The Expression, Purification And Activity Analysis Of Francisella Tularensis Citrulline Ureidase In Escherichia Coli

Citrulline has been proposed as a significant marker for clinical diagnosis. Current methods for citrulline measurement are difficult to perform in practice. Citrulline ureidase (CTU, EC3.5.1.20) from pathogen bacteria Francisella tularensis catalizes citrulline into ornithine, CO2 and NH3, which is much easier to measure. Citrulline ureidase play an extremely important role in rapid detection of citrulline content in human body. Therefore, in this study, we used Escherichia coli to express the protein CTU783, CTU858 and OCT (Ornithine carbamoyl transferase) which maybe have the activity of citrulline ureidase. The pET-22b (+) vector was used and expressed in periplasmic space of E.coli. This plasmid has a His-tage which is easy for purification. Three vectors were successfully constructed and transformed into host strain BL21 (DE3). Three recombinant proteins were expressed and purified successfully.In order to improve the expression level and solubility of the target protein, multiple conditions had been studied. The result showed that when the recombinant strain was cultured at 35 ℃, pH 7.5, with the addition of 1% sorbitol and 0.25 mM IPTG and induced for 6 h, the expression of soluble CTU858 protein,the expression was significantly increased.Because the target protein has a His-tag, so the Ni2+ metal chelate affinity chromatography had been used to separate the target protein, and then get the protein liquid by gradient dialysis and ultrafiltration concentrated.

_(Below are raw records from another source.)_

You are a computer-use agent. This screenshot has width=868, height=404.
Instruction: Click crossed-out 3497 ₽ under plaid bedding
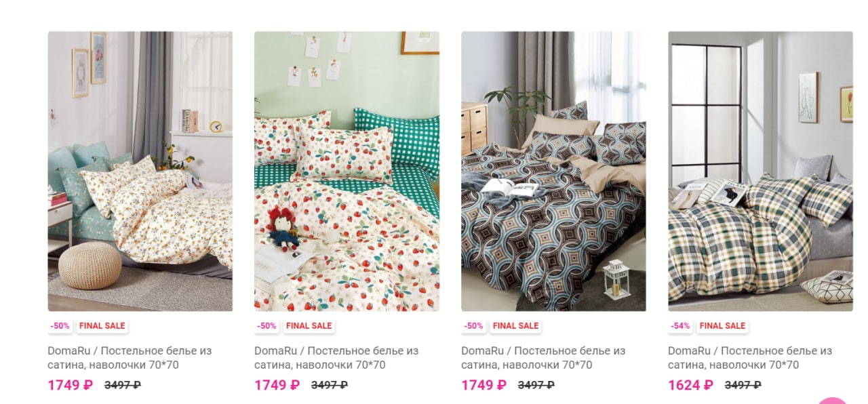coord(743,385)
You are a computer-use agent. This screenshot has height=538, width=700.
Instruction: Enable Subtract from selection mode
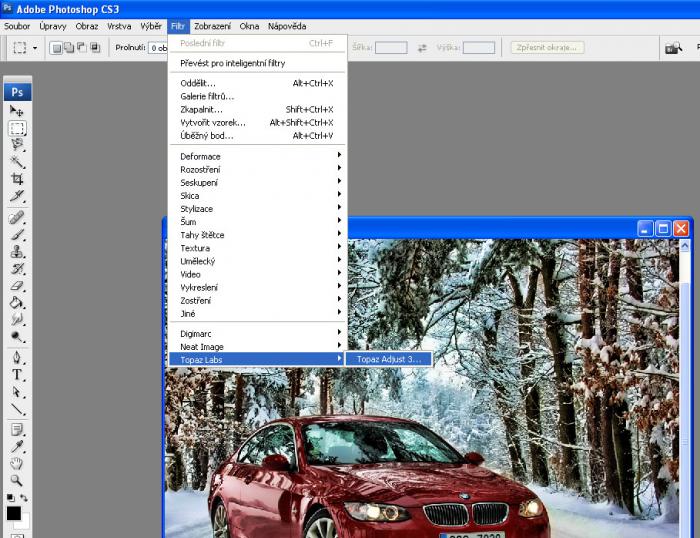tap(83, 47)
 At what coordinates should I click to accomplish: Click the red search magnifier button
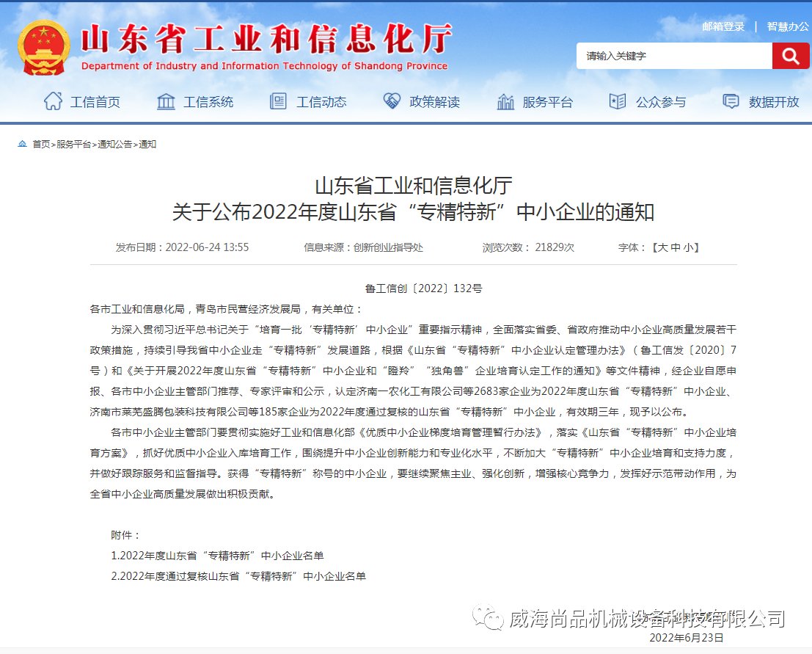pyautogui.click(x=791, y=56)
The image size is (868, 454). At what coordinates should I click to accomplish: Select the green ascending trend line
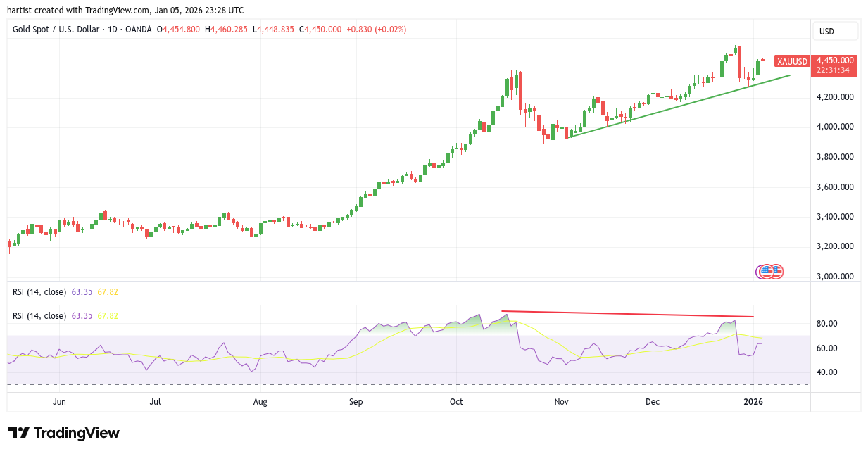coord(676,107)
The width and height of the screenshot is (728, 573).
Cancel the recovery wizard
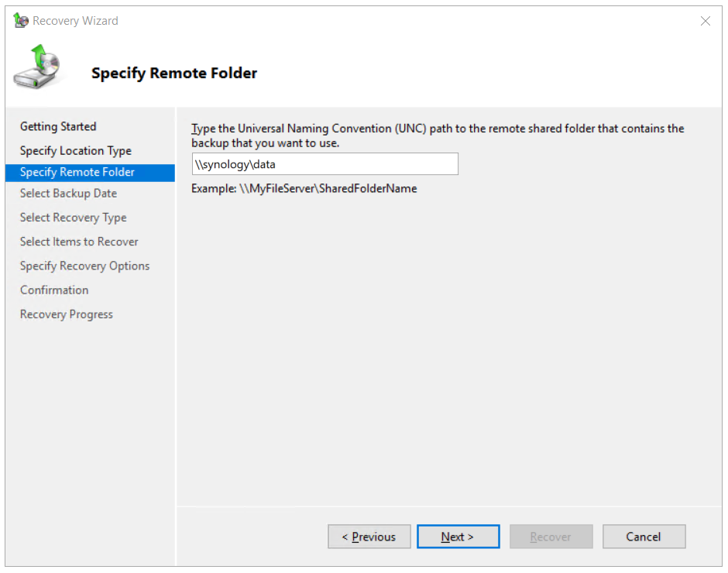click(x=644, y=537)
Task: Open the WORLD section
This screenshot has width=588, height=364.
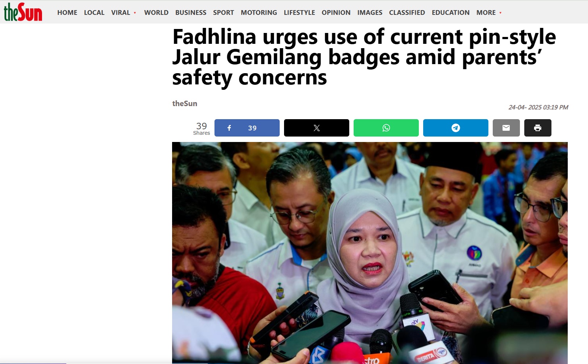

The enzyme activity was measured in first by thin layer chromatography of recombinant proteins, and CTU858 had been found showed activity of citrulline ureidase. Further PITC pre-column derivatization HPLC was used for the quantitative assay of activity of soluble CTU858, CTU783 and inclusion body CTU858 of activity. The soluble CTU858 showed citrulline ureidase activity, the enzyme concentration was 6080 U/L and the specific activity was 12.02 U/mg. The partial inclusion bodies of CTU858 recovered the activity. The CTU783 did not show the activity of citrulline.Citrulline ureidase and glutamate dehydrogenase coupling system and affecting factors have been studied. The main factors affecting the enzymatic activity include substrate concentration, pH, temperature and GLDH. The coupled enzyme method is used to study the feasibility of detection of citrulline in humanbody. The findings of the study will be useful for development of enzymatic measurement method of citrulline.